Stored records
● ● ● ●

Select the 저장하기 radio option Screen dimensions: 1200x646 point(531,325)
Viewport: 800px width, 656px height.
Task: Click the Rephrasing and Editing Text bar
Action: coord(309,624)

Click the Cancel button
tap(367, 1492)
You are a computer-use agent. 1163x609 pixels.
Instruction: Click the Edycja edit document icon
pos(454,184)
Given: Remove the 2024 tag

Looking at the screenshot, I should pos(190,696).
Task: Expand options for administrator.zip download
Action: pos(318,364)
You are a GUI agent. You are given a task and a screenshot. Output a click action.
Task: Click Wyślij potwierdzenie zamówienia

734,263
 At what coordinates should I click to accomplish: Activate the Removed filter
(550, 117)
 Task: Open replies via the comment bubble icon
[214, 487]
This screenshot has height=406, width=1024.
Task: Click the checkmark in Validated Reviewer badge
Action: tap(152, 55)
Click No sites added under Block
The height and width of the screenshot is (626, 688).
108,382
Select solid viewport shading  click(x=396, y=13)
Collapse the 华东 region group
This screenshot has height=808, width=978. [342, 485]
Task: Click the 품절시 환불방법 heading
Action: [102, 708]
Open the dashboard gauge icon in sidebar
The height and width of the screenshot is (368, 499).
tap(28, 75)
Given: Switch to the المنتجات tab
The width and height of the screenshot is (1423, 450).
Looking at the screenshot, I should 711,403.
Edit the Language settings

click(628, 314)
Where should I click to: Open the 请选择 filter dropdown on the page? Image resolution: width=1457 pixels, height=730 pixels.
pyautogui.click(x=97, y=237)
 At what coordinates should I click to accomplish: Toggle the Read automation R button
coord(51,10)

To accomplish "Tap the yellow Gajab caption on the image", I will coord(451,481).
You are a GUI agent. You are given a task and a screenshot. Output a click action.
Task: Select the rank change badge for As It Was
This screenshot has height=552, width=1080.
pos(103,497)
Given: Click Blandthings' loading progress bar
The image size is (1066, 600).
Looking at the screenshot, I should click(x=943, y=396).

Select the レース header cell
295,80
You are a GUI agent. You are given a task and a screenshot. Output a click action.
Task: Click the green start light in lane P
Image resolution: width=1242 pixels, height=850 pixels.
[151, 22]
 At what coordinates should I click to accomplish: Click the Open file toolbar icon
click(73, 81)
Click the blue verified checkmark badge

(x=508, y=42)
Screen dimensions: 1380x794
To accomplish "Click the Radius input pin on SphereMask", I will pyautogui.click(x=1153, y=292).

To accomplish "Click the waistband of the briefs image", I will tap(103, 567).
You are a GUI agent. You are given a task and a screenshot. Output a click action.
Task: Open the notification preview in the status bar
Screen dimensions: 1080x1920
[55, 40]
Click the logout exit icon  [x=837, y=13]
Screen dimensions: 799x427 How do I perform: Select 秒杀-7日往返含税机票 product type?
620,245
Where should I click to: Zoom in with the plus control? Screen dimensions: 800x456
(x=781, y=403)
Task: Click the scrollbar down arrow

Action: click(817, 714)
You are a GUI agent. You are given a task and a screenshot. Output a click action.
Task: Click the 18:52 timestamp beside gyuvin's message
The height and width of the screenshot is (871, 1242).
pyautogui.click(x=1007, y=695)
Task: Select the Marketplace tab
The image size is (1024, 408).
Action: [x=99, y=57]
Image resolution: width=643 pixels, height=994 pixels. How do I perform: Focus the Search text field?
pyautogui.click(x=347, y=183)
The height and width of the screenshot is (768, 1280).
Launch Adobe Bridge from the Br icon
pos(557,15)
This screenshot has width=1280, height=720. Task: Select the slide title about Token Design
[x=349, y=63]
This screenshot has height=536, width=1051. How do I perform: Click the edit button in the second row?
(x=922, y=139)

● ● ● ●

WORK TASK> What is needed is an exact transcription of all the data.

REPLY>
Select the 저장하기 radio option Screen dimensions: 1200x646 point(531,325)
Viewport: 800px width, 656px height.
Task: Click the Rephrasing and Editing Text bar
Action: coord(309,624)

Click the Cancel button
tap(367, 1492)
You are a computer-use agent. 1163x609 pixels.
Instruction: Click the Edycja edit document icon
pos(454,184)
Given: Remove the 2024 tag

Looking at the screenshot, I should pos(190,696).
Task: Expand options for administrator.zip download
Action: pos(318,364)
You are a GUI agent. You are given a task and a screenshot. Output a click action.
Task: Click Wyślij potwierdzenie zamówienia

734,263
 At what coordinates should I click to accomplish: Activate the Removed filter
(550, 117)
 Task: Open replies via the comment bubble icon
[214, 487]
This screenshot has height=406, width=1024.
Task: Click the checkmark in Validated Reviewer badge
Action: tap(152, 55)
Click No sites added under Block
The height and width of the screenshot is (626, 688).
108,382
Select solid viewport shading  click(x=396, y=13)
Collapse the 华东 region group
This screenshot has height=808, width=978. [342, 485]
Task: Click the 품절시 환불방법 heading
Action: [102, 708]
Open the dashboard gauge icon in sidebar
The height and width of the screenshot is (368, 499).
tap(28, 75)
Given: Switch to the المنتجات tab
The width and height of the screenshot is (1423, 450).
Looking at the screenshot, I should 711,403.
Edit the Language settings

click(628, 314)
Where should I click to: Open the 请选择 filter dropdown on the page? Image resolution: width=1457 pixels, height=730 pixels.
pyautogui.click(x=97, y=237)
 At what coordinates should I click to accomplish: Toggle the Read automation R button
coord(51,10)

To accomplish "Tap the yellow Gajab caption on the image", I will coord(451,481).
You are a GUI agent. You are given a task and a screenshot. Output a click action.
Task: Select the rank change badge for As It Was
This screenshot has height=552, width=1080.
pos(103,497)
Given: Click Blandthings' loading progress bar
The image size is (1066, 600).
Looking at the screenshot, I should click(x=943, y=396).

Select the レース header cell
295,80
You are a GUI agent. You are given a task and a screenshot. Output a click action.
Task: Click the green start light in lane P
Image resolution: width=1242 pixels, height=850 pixels.
[151, 22]
 At what coordinates should I click to accomplish: Click the Open file toolbar icon
click(73, 81)
Click the blue verified checkmark badge

(x=508, y=42)
Screen dimensions: 1380x794
To accomplish "Click the Radius input pin on SphereMask", I will pyautogui.click(x=1153, y=292).

To accomplish "Click the waistband of the briefs image", I will tap(103, 567).
You are a GUI agent. You are given a task and a screenshot. Output a click action.
Task: Open the notification preview in the status bar
Screen dimensions: 1080x1920
[55, 40]
Click the logout exit icon  [x=837, y=13]
Screen dimensions: 799x427 How do I perform: Select 秒杀-7日往返含税机票 product type?
620,245
Where should I click to: Zoom in with the plus control? Screen dimensions: 800x456
(x=781, y=403)
Task: Click the scrollbar down arrow

Action: click(817, 714)
You are a GUI agent. You are given a task and a screenshot. Output a click action.
Task: Click the 18:52 timestamp beside gyuvin's message
The height and width of the screenshot is (871, 1242).
pyautogui.click(x=1007, y=695)
Task: Select the Marketplace tab
The image size is (1024, 408).
Action: [x=99, y=57]
Image resolution: width=643 pixels, height=994 pixels. How do I perform: Focus the Search text field?
pyautogui.click(x=347, y=183)
The height and width of the screenshot is (768, 1280).
Launch Adobe Bridge from the Br icon
pos(557,15)
This screenshot has width=1280, height=720. Task: Select the slide title about Token Design
[x=349, y=63]
This screenshot has height=536, width=1051. How do I perform: Click the edit button in the second row?
(x=922, y=139)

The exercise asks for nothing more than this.